[GIVEN DATA Boundary: Start]

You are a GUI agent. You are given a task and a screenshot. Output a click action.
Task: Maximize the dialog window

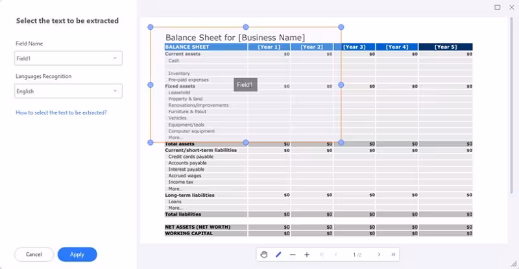click(x=497, y=7)
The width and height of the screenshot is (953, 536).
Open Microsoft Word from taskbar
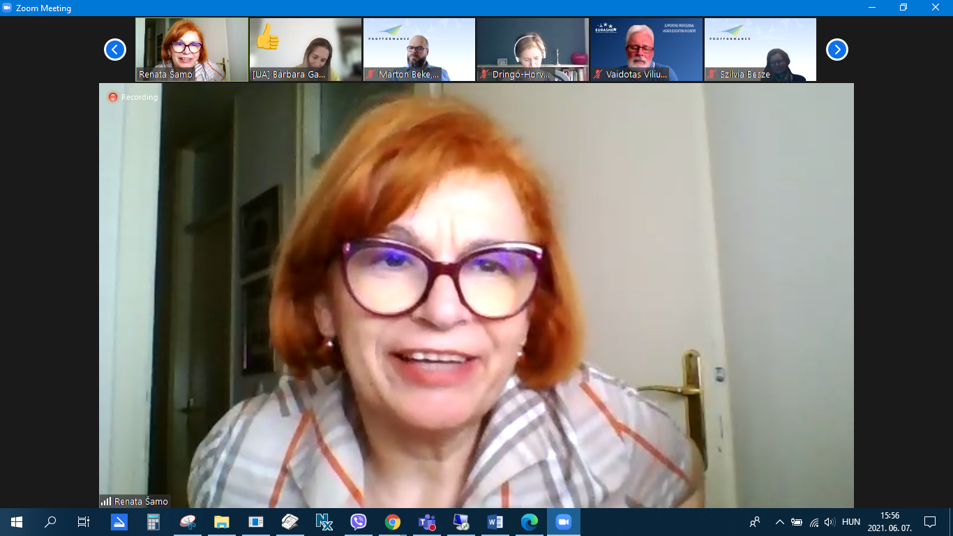click(x=495, y=522)
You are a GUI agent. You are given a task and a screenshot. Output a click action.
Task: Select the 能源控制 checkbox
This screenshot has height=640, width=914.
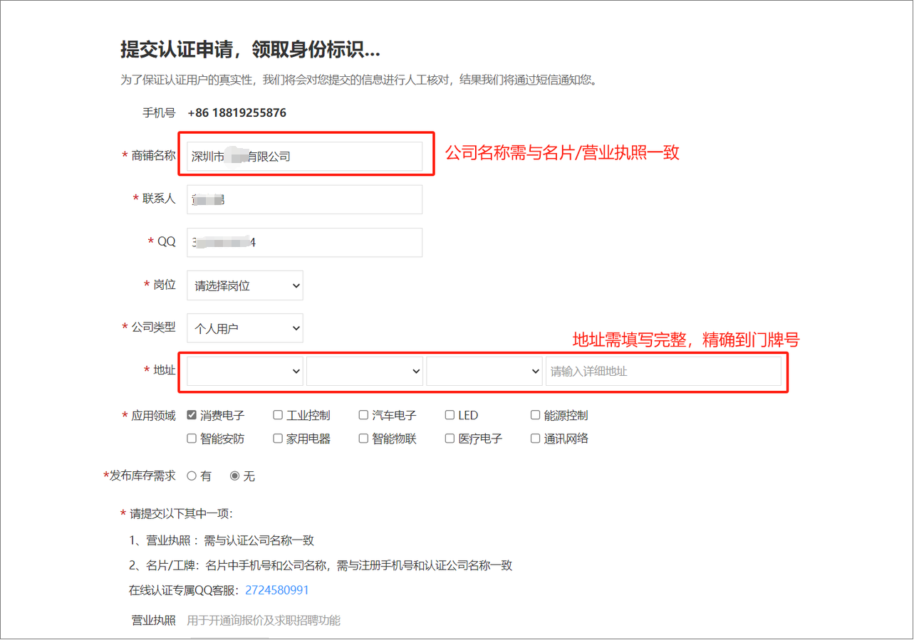(x=535, y=415)
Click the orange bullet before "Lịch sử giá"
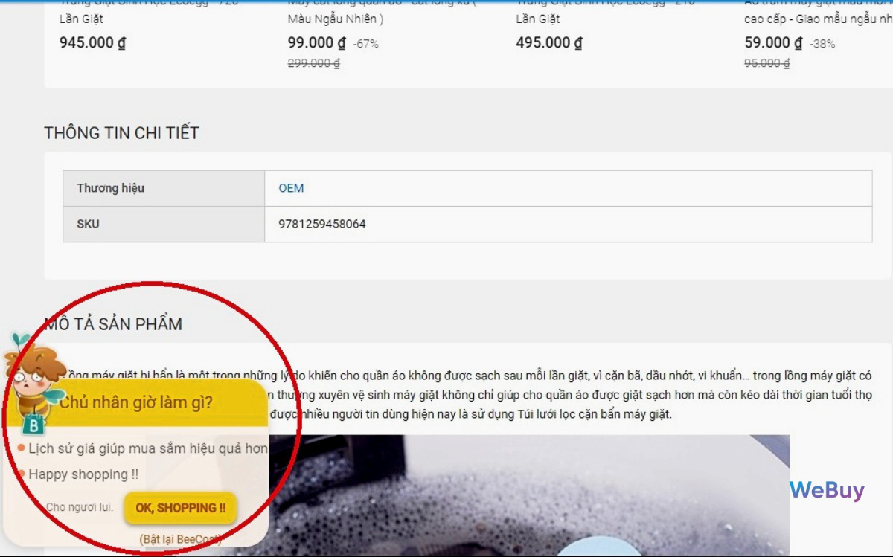 (22, 448)
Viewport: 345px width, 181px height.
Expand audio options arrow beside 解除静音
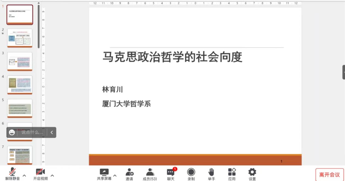24,176
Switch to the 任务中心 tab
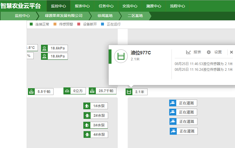This screenshot has height=148, width=235. coord(106,6)
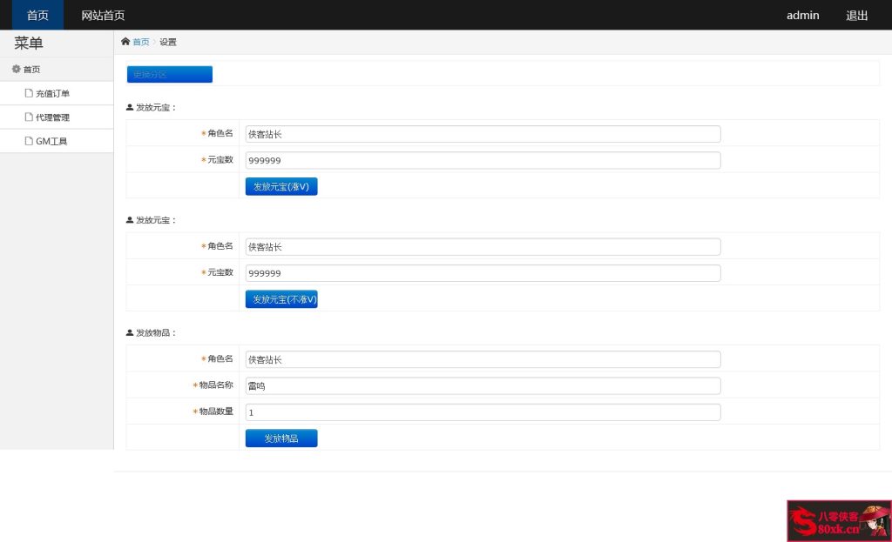Click the person icon before first 发放元宝 heading
Screen dimensions: 892x542
click(x=129, y=108)
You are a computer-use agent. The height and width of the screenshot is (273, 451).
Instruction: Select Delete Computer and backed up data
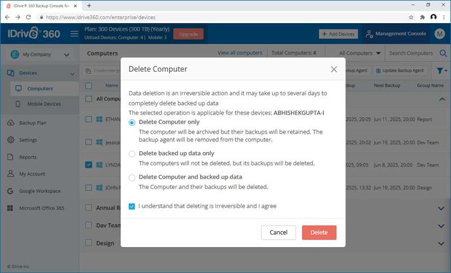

[GIVEN DATA Boundary: End]

HOW TO COMPLETE THIS TASK.
If a line in the entries above includes "Select", count it; report the total alone.

SOLUTION.
2